How to Design a Self-Healing, Dynamic-Size Raft Cluster in Go

11 min readAug 13, 2023

When wanting to build a distributed cluster with a shared state and leader election, one may quickly come across the Raft replication algorithm. It has become the backbone in a handful of distributed databases such as TiDB or also service discovery tools such as Consul. Essentially, it provides a straightforward API to keep data consistent across nodes, so that software engineers can focus on other aspects of their project.

In my case, I required Raft for a tool that would manage another distributed database, RonDB, and be placed on each respective RonDB node. When I started using hashicorp’s Go library for Raft, I had 3 requirements:

A highly available leader running a reconciliation (/control) loop towards a declarative state and persisting state
Dynamic & self-healing cluster size (since RonDB is horizontally scalable)
Self-contained cluster; i.e. not having ingress network access to any nodes

Most of this may sound like a great Kubernetes use-case, but the stack I was dealing with was not containerised and was therefore using VMs. In this article I’ll thereby be describing a minimal example of how these requirements can be fulfilled using the mentioned Raft library. At its core, this blog post shows how to use the Raft API to carefully automatise adding and removing nodes to a Raft cluster. All code is available on GitHub. And for the record, the original project “Managed RonDB” can be run locally here.

Reconciliation Loop

In order to best handle the requirement of having a network with no ingress access, we will be using a declarative protocol to tell the leader Raft node in which desired state we want to see the cluster in. This means that the cluster takes full control of the type & order of actions it needs to take to move towards the desired state. The user (later called “api-server”) thereby also needs no knowledge about the cluster’s internal state.

The term “reconciliation loop” means that the leader node in the cluster will continuously observe the internal state, compare it with the desired state and then take any required actions if it notices that two have diverged. In our implementation, it will only check for new desired states, once the current internal state has converged with the last accepted desired state.

func RunLoop() error {
  ticker := time.NewTicker(3 * time.Second)
  for {
    select {
    case <-ticker.C:
      if !AreAtDesired() {
        workTowardsDesired()
      }
      getNewDesired()
    }
    }
}

In our case, the internal state will consist of the number of servers registered in the Raft configuration, whilst the desired state consists of the number of replicas the user wishes to have. These values basically mean the same thing.

// If we are not at desired, we work towards it
func(raftObj *raft.Raft, desiredState DesiredState) AreAtDesired(bool, error) {
   future := raftObj.GetConfiguration()
   if err := future.Error(); err != nil {
    return false, err
   }
   config := future.Configuration()

   return desiredState.NumberReplicas == len(config.Servers), nil
}

Controlling the Cluster

In order to steer the Raft cluster, we will be implementing a basic REST API web server that we have direct access to.
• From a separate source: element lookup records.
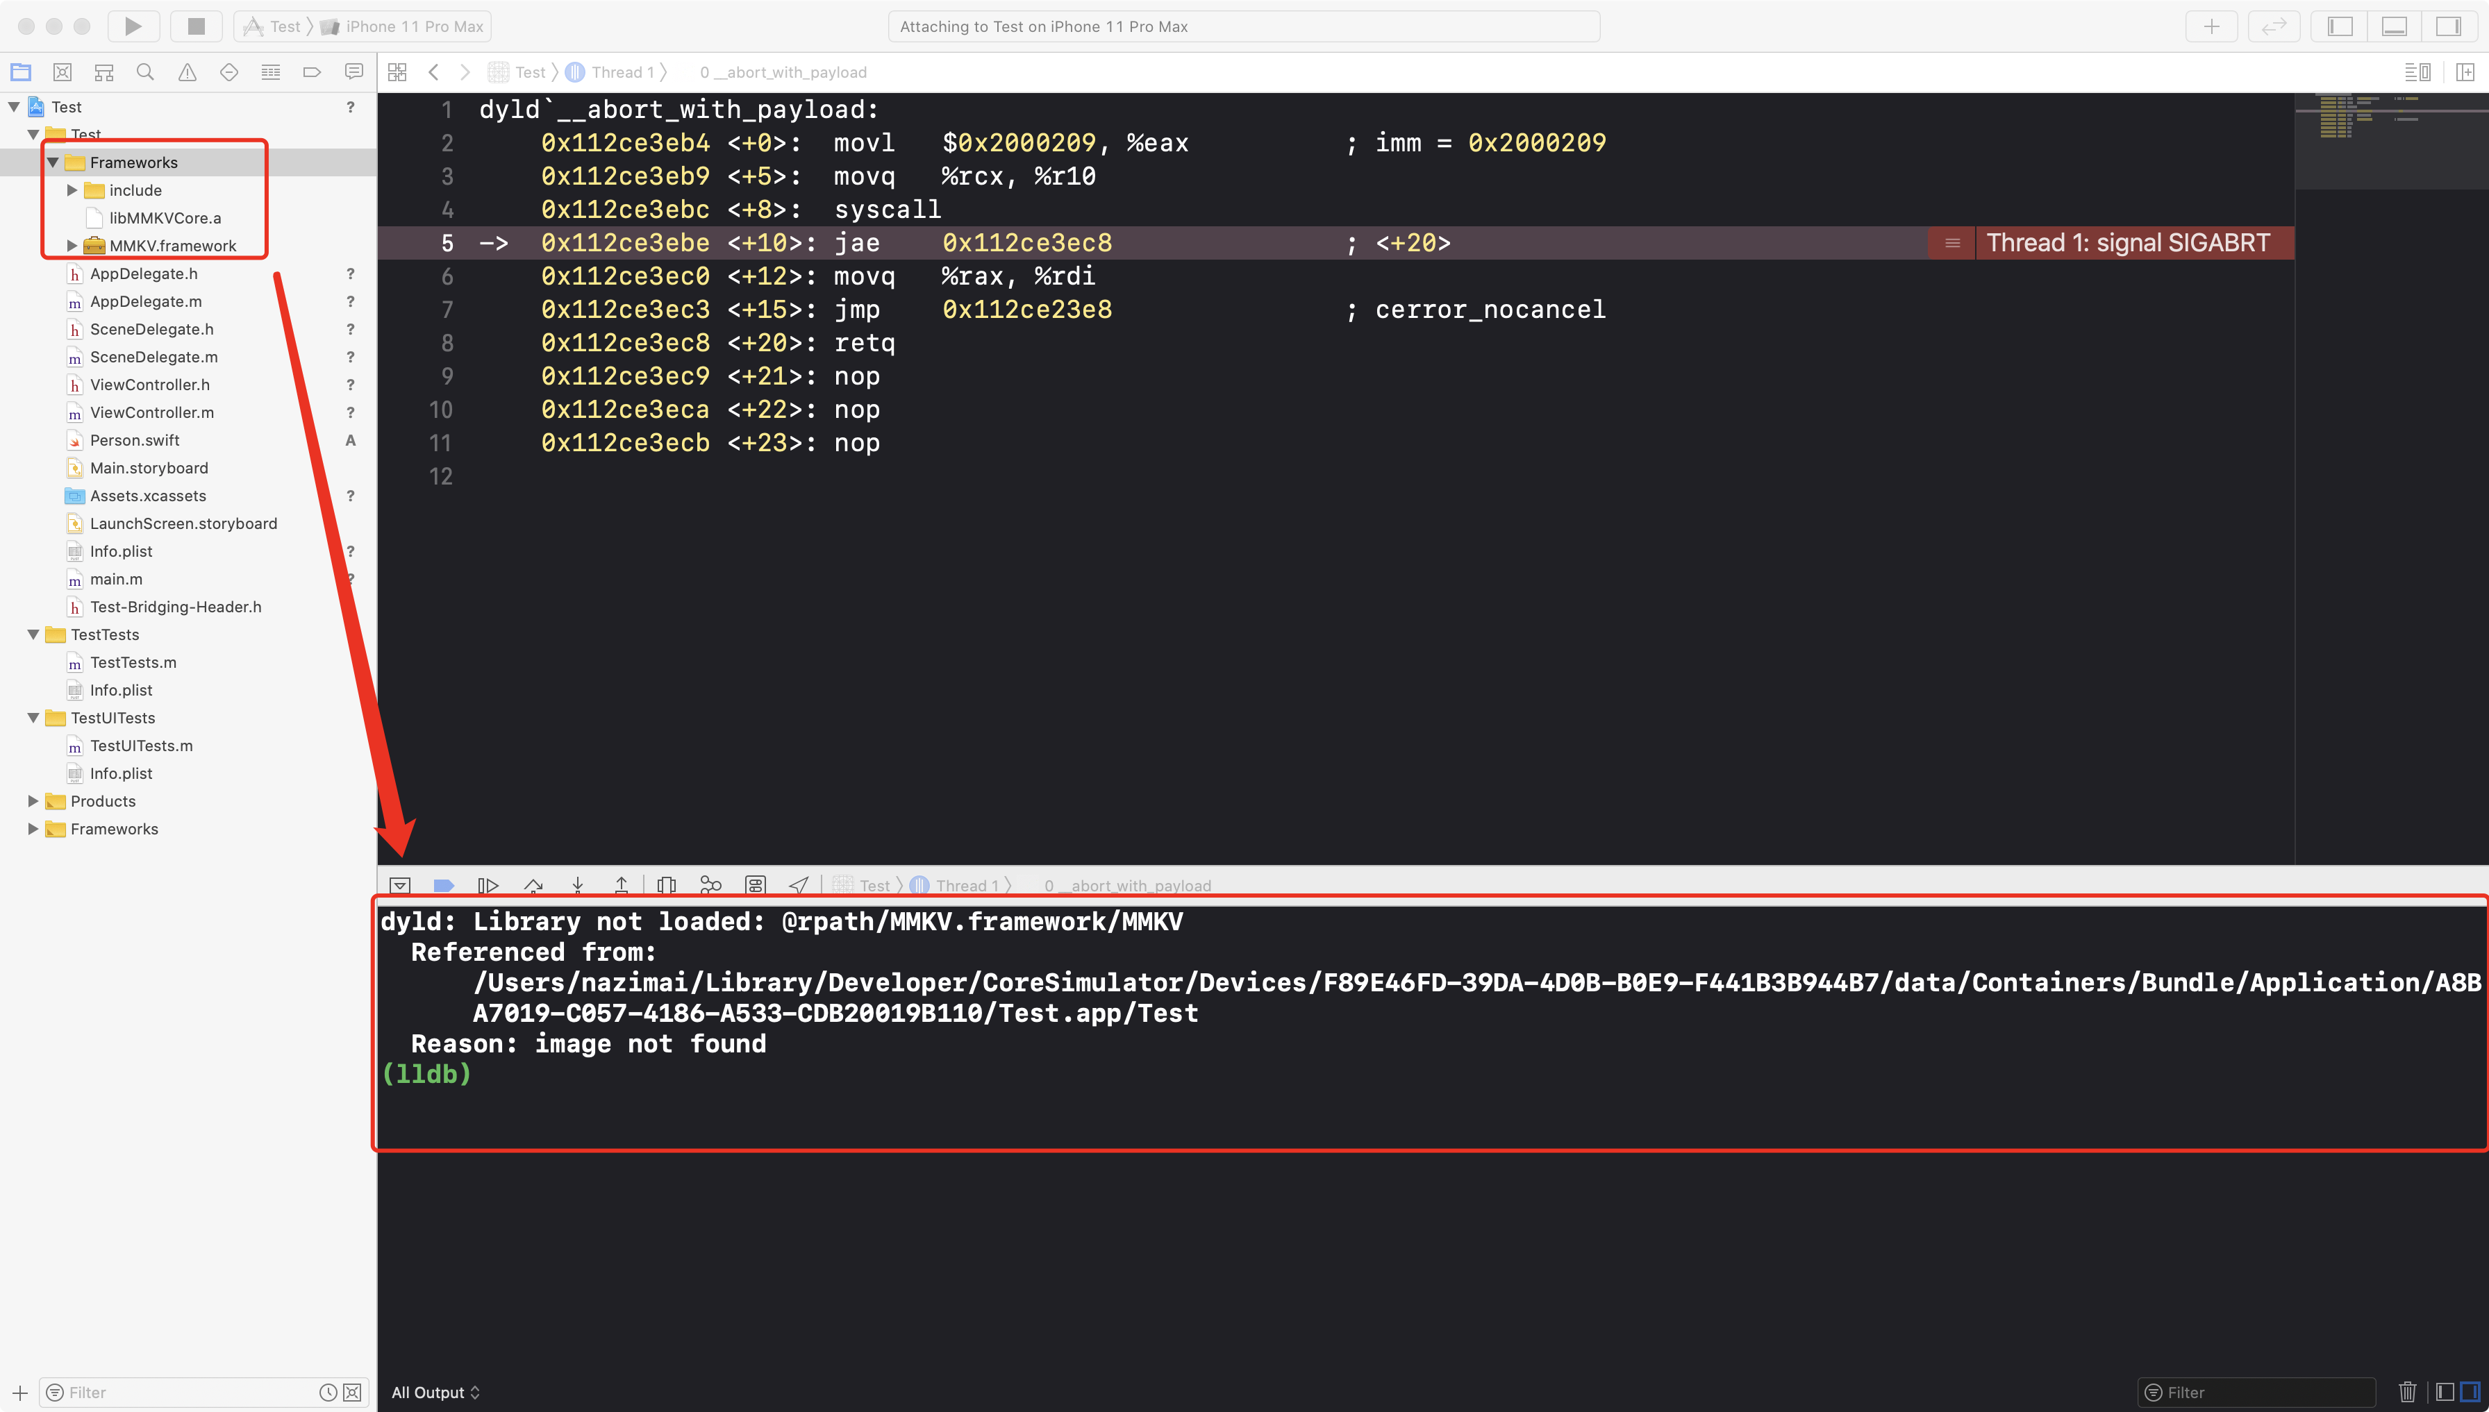
Task: Click the Simulate Location arrow icon
Action: click(x=798, y=884)
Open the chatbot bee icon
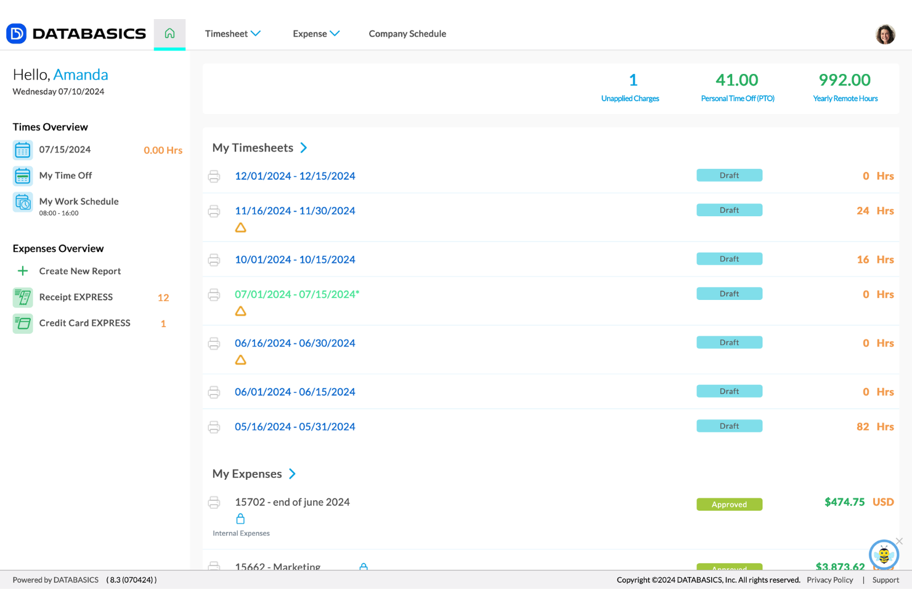Viewport: 912px width, 608px height. pyautogui.click(x=884, y=554)
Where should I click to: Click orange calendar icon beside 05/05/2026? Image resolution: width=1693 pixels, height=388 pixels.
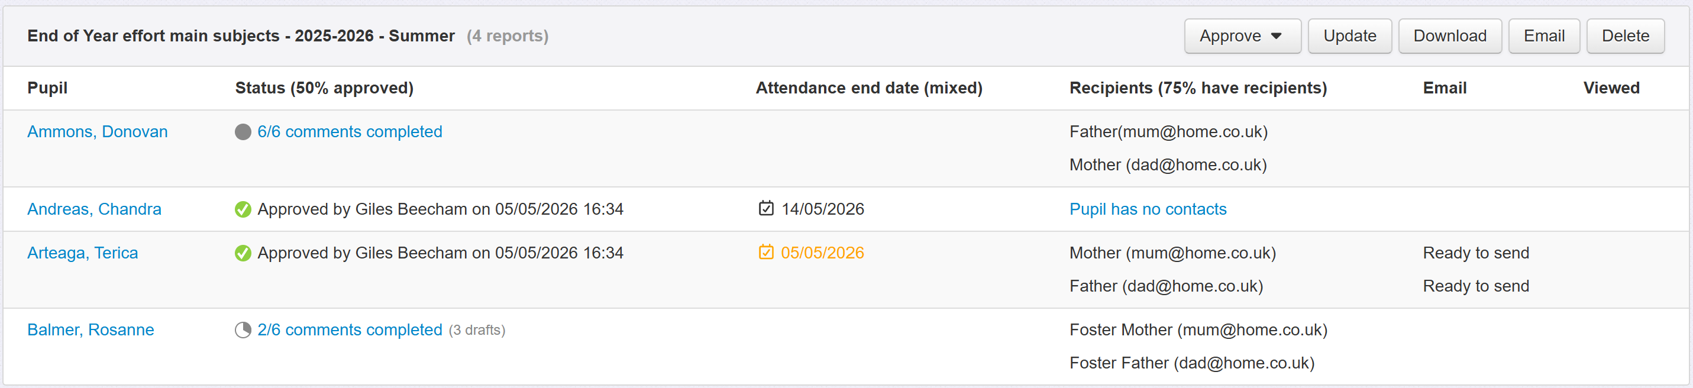766,253
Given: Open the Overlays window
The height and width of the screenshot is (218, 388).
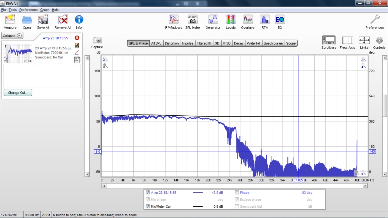Looking at the screenshot, I should tap(248, 20).
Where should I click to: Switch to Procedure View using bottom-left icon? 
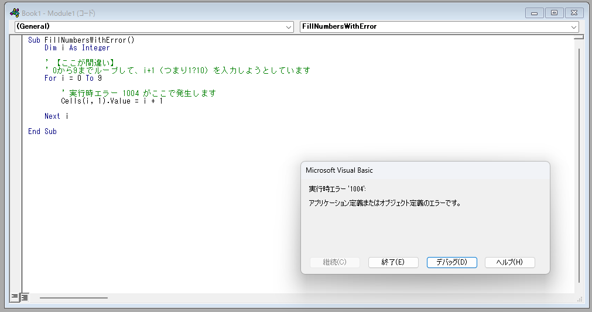click(15, 297)
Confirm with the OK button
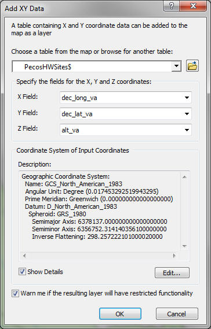 tap(120, 314)
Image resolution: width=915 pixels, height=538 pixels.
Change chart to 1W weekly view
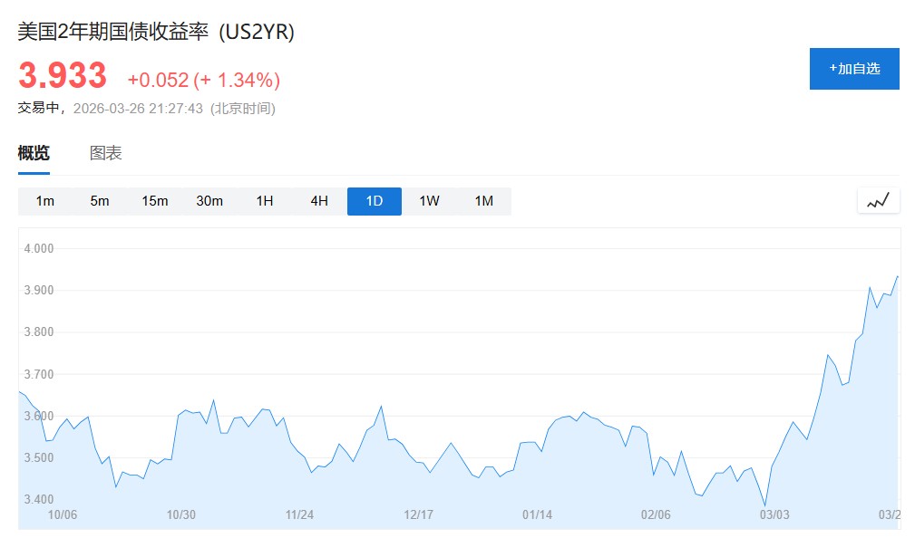pyautogui.click(x=429, y=201)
This api-server will implement 3 REST API endpoints which the nodes in the Raft cluster can call:

GET /desired_state

// Reponse payload
type DesiredState struct {
  NumberReplicas uint8
}

This API allows the user to tell the cluster in which desired state they would like to see it in. Here, the desired state is very simple — it is the number of Raft nodes we wish to see. We can thereby use it to scale the cluster up and down. If a node dies accidentally, the reconciliation loop should take of adding a new node again (self-healing).

POST /desired_hosts

// Request payload
type NumDesiredHosts uint8

Whenever the leader notices that it has diverged from the desired state, it can request hosts from the api-server. The api-server must then make sure that this (total) amount of hosts is running. In a more complex scenario, this also becomes a form of desired state, where the api-server continuously checks whether this amount of hosts is up and running. Also, in reality, there might be a lot more specifications to what kind of hosts the cluster needs (e.g. availability zone, memory, etc.).

GET /current_hosts

// Reponse payload
type CurrentHosts []string

The current hosts correspond to all hostnames in the Raft cluster. Every Raft node starting up can GET the current hosts in order to understand the cluster topology. More to this later.

Raft Nodes Joining and Leaving the Cluster

An important part to understand in Raft is that:

Only the leader can add or remove nodes from a cluster
The leader will call out a leader election if it cannot heartbeat a majority of nodes in the cluster. This is because the leader sees a risk that it might be in a minority network partition.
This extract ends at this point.